** start of Data supplied **

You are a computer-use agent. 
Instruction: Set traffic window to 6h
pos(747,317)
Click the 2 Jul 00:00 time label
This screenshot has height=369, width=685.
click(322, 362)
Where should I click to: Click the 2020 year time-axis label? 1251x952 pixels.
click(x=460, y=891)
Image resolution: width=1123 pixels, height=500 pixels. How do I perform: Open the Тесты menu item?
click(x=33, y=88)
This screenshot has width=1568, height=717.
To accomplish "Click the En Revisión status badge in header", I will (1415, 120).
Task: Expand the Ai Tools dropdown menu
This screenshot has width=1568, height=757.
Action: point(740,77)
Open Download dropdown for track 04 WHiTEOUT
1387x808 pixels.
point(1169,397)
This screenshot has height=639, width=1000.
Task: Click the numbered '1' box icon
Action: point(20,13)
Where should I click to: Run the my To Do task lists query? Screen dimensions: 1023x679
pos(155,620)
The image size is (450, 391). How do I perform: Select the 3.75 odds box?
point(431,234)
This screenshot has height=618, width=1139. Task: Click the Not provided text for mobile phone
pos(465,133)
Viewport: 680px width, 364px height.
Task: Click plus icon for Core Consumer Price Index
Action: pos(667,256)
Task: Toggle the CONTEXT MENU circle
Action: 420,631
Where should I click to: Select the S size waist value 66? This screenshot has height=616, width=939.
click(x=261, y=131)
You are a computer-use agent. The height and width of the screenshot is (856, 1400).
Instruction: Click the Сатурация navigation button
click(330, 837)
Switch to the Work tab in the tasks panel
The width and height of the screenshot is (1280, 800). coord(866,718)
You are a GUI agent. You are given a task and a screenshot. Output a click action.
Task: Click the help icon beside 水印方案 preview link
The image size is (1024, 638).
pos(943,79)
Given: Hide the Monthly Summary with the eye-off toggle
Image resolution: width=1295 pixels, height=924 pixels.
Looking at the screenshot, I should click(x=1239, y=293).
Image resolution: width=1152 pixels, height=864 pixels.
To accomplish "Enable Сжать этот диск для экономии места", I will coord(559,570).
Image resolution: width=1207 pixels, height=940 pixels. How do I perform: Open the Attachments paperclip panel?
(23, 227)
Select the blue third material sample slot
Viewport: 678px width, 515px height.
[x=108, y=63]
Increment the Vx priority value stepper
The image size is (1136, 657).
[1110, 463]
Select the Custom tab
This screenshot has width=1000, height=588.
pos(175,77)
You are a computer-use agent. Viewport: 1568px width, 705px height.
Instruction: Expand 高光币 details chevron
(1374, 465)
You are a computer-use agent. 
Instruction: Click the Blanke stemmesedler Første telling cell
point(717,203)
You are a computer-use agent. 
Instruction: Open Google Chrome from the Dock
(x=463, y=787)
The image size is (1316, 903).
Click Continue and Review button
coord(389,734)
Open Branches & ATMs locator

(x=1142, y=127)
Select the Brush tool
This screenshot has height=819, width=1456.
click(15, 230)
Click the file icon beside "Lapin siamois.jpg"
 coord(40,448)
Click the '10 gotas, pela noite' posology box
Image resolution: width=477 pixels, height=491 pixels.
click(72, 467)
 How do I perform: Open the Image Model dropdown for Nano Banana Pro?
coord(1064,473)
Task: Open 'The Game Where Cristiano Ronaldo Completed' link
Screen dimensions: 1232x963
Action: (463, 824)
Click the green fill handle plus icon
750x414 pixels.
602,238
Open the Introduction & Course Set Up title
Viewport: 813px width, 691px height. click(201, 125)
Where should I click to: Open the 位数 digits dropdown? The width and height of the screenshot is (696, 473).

** end of Data supplied **

What you need to do:
Render every line of the records above as a Markdown table with two columns, Index for the row number and Entry for the line, leaving out blank lines.

Solution to this exercise:
| Index | Entry |
|---|---|
| 1 | You are a computer-use agent.  |
| 2 | Instruction: Set traffic window to 6h |
| 3 | pos(747,317) |
| 4 | Click the 2 Jul 00:00 time label |
| 5 | This screenshot has height=369, width=685. |
| 6 | click(322, 362) |
| 7 | Where should I click to: Click the 2020 year time-axis label? 1251x952 pixels. |
| 8 | click(x=460, y=891) |
| 9 | Image resolution: width=1123 pixels, height=500 pixels. How do I perform: Open the Тесты menu item? |
| 10 | click(x=33, y=88) |
| 11 | This screenshot has width=1568, height=717. |
| 12 | To accomplish "Click the En Revisión status badge in header", I will (1415, 120). |
| 13 | Task: Expand the Ai Tools dropdown menu |
| 14 | This screenshot has width=1568, height=757. |
| 15 | Action: point(740,77) |
| 16 | Open Download dropdown for track 04 WHiTEOUT |
| 17 | 1387x808 pixels. |
| 18 | point(1169,397) |
| 19 | This screenshot has height=639, width=1000. |
| 20 | Task: Click the numbered '1' box icon |
| 21 | Action: point(20,13) |
| 22 | Where should I click to: Run the my To Do task lists query? Screen dimensions: 1023x679 |
| 23 | pos(155,620) |
| 24 | The image size is (450, 391). How do I perform: Select the 3.75 odds box? |
| 25 | point(431,234) |
| 26 | This screenshot has height=618, width=1139. Task: Click the Not provided text for mobile phone |
| 27 | pos(465,133) |
| 28 | Viewport: 680px width, 364px height. |
| 29 | Task: Click plus icon for Core Consumer Price Index |
| 30 | Action: pos(667,256) |
| 31 | Task: Toggle the CONTEXT MENU circle |
| 32 | Action: 420,631 |
| 33 | Where should I click to: Select the S size waist value 66? This screenshot has height=616, width=939. |
| 34 | click(x=261, y=131) |
| 35 | You are a computer-use agent. The height and width of the screenshot is (856, 1400). |
| 36 | Instruction: Click the Сатурация navigation button |
| 37 | click(330, 837) |
| 38 | Switch to the Work tab in the tasks panel |
| 39 | The width and height of the screenshot is (1280, 800). coord(866,718) |
| 40 | You are a GUI agent. You are given a task and a screenshot. Output a click action. |
| 41 | Task: Click the help icon beside 水印方案 preview link |
| 42 | The image size is (1024, 638). |
| 43 | pos(943,79) |
| 44 | Given: Hide the Monthly Summary with the eye-off toggle |
| 45 | Image resolution: width=1295 pixels, height=924 pixels. |
| 46 | Looking at the screenshot, I should click(x=1239, y=293). |
| 47 | Image resolution: width=1152 pixels, height=864 pixels. |
| 48 | To accomplish "Enable Сжать этот диск для экономии места", I will coord(559,570). |
| 49 | Image resolution: width=1207 pixels, height=940 pixels. How do I perform: Open the Attachments paperclip panel? |
| 50 | (23, 227) |
| 51 | Select the blue third material sample slot |
| 52 | Viewport: 678px width, 515px height. |
| 53 | [x=108, y=63] |
| 54 | Increment the Vx priority value stepper |
| 55 | The image size is (1136, 657). |
| 56 | [1110, 463] |
| 57 | Select the Custom tab |
| 58 | This screenshot has width=1000, height=588. |
| 59 | pos(175,77) |
| 60 | You are a computer-use agent. Viewport: 1568px width, 705px height. |
| 61 | Instruction: Expand 高光币 details chevron |
| 62 | (1374, 465) |
| 63 | You are a computer-use agent.  |
| 64 | Instruction: Click the Blanke stemmesedler Første telling cell |
| 65 | point(717,203) |
| 66 | You are a computer-use agent.  |
| 67 | Instruction: Open Google Chrome from the Dock |
| 68 | (x=463, y=787) |
| 69 | The image size is (1316, 903). |
| 70 | Click Continue and Review button |
| 71 | coord(389,734) |
| 72 | Open Branches & ATMs locator |
| 73 | (x=1142, y=127) |
| 74 | Select the Brush tool |
| 75 | This screenshot has height=819, width=1456. |
| 76 | click(15, 230) |
| 77 | Click the file icon beside "Lapin siamois.jpg" |
| 78 |  coord(40,448) |
| 79 | Click the '10 gotas, pela noite' posology box |
| 80 | Image resolution: width=477 pixels, height=491 pixels. |
| 81 | click(72, 467) |
| 82 |  How do I perform: Open the Image Model dropdown for Nano Banana Pro? |
| 83 | coord(1064,473) |
| 84 | Task: Open 'The Game Where Cristiano Ronaldo Completed' link |
| 85 | Screen dimensions: 1232x963 |
| 86 | Action: (463, 824) |
| 87 | Click the green fill handle plus icon |
| 88 | 750x414 pixels. |
| 89 | 602,238 |
| 90 | Open the Introduction & Course Set Up title |
| 91 | Viewport: 813px width, 691px height. click(201, 125) |
| 92 | Where should I click to: Open the 位数 digits dropdown? The width and height of the screenshot is (696, 473). |